Germany: Islamophobic crimes more than double in 2023

June 24, 2024

A lobby group says it tallied just over five criminal acts motivated by Islamophobia each day in Germany in 2023. Most of the cases were insults, discrimination or threats, but just under one case in 10 was violent.

https://s.gtool.pro:443/https/p.dw.com/p/4hQxY
People walk into a mosque facility in Leipzig with an unknown substance that resembles spray paint on its walls. Archive image from 2017.
The organization also logged almost 90 crimes targeting Muslim places of worship or congregationImage: Jan Woitas/dpa/picture alliance

A German alliance against Islamophobia and discrimination against Muslims, also known as Claim, on Monday said that crimes with Islamophobic motivations more than doubled in Germany last year. 

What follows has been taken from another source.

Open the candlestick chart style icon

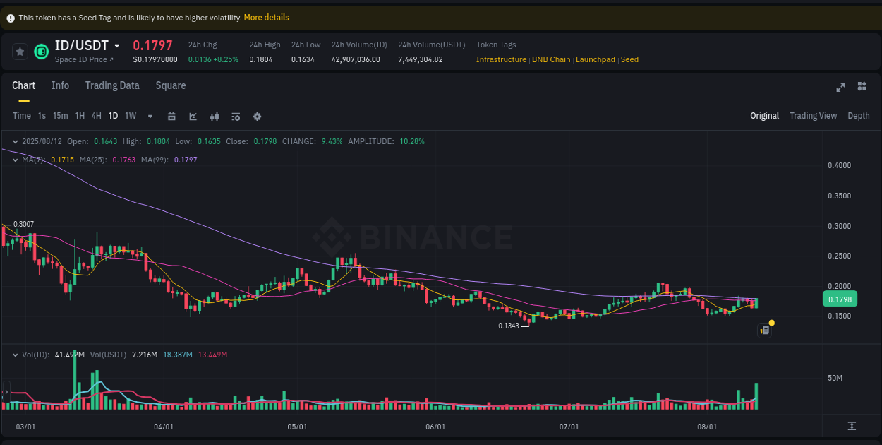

The group said it had logged a total of 1,926 criminal cases, a little more than five each day on average and an increase of more than 1,000 over the previous year. 

"Anti-Muslim racism has never been so socially acceptable as today and it comes from the center of society," Claim's director Rima Hanano said. 

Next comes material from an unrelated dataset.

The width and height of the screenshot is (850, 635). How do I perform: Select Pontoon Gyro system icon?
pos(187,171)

The report's headline played on the first article of Germany's post-war constitution, which states that human dignity should be "inviolable," saying instead that it was "violable," even as Germany marks its constitution's 75th anniversary this year.

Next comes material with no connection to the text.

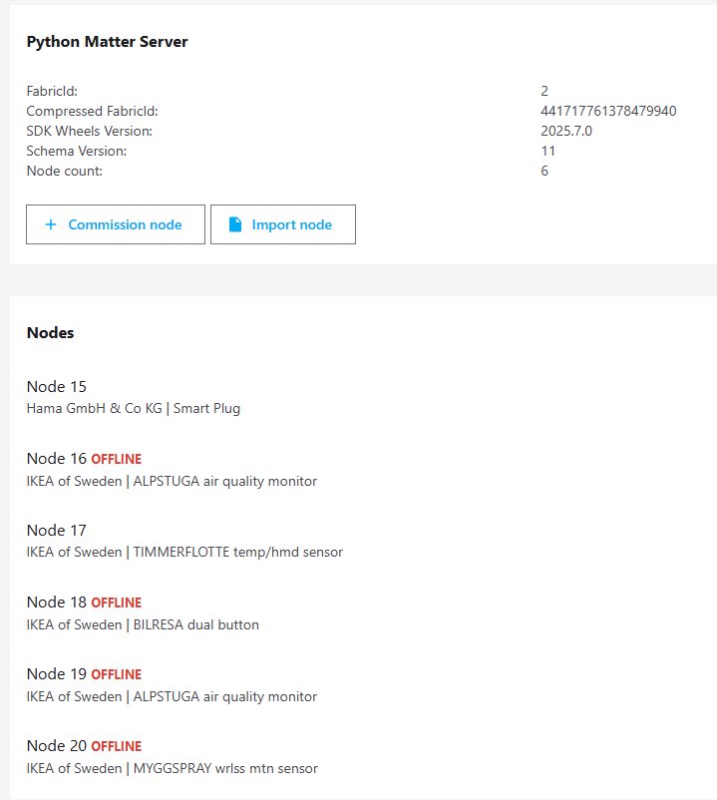Click the SDK Wheels Version value 2025.7.0
The height and width of the screenshot is (800, 717).
coord(566,131)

Claim said it compiled its list using a variety of open-source information, not least the various German police forces' own communications. 

The most common crimes in question were verbal attacks or insults, followed by cases of discrimination, but also including threats and coercion. In 178 cases, just under one in 10, physical harm was documented. Claim's tally also included four attempted homicides and five arson cases.

Israel-Gaza conflict had visible impact on German crime stats

The group also said there was an observable spike in Islamophobic crimes in Germany in the aftermath of Hamas' October 7 terror attack on Israel. 

Figures published last week in Germany also showed that crimes with antisemitic motivations more than doubled in 2023, fueled by an accelerated rate following October 7 — with more than 60% of the year's cases taking place after that date.

The report on Islamophobic crime in Germany is the second of its kind published by the Claim group, following the inaugural one last year. This year it is being launched along with a campaign to raise public awareness. Various German officials, academics and politicians have signed up.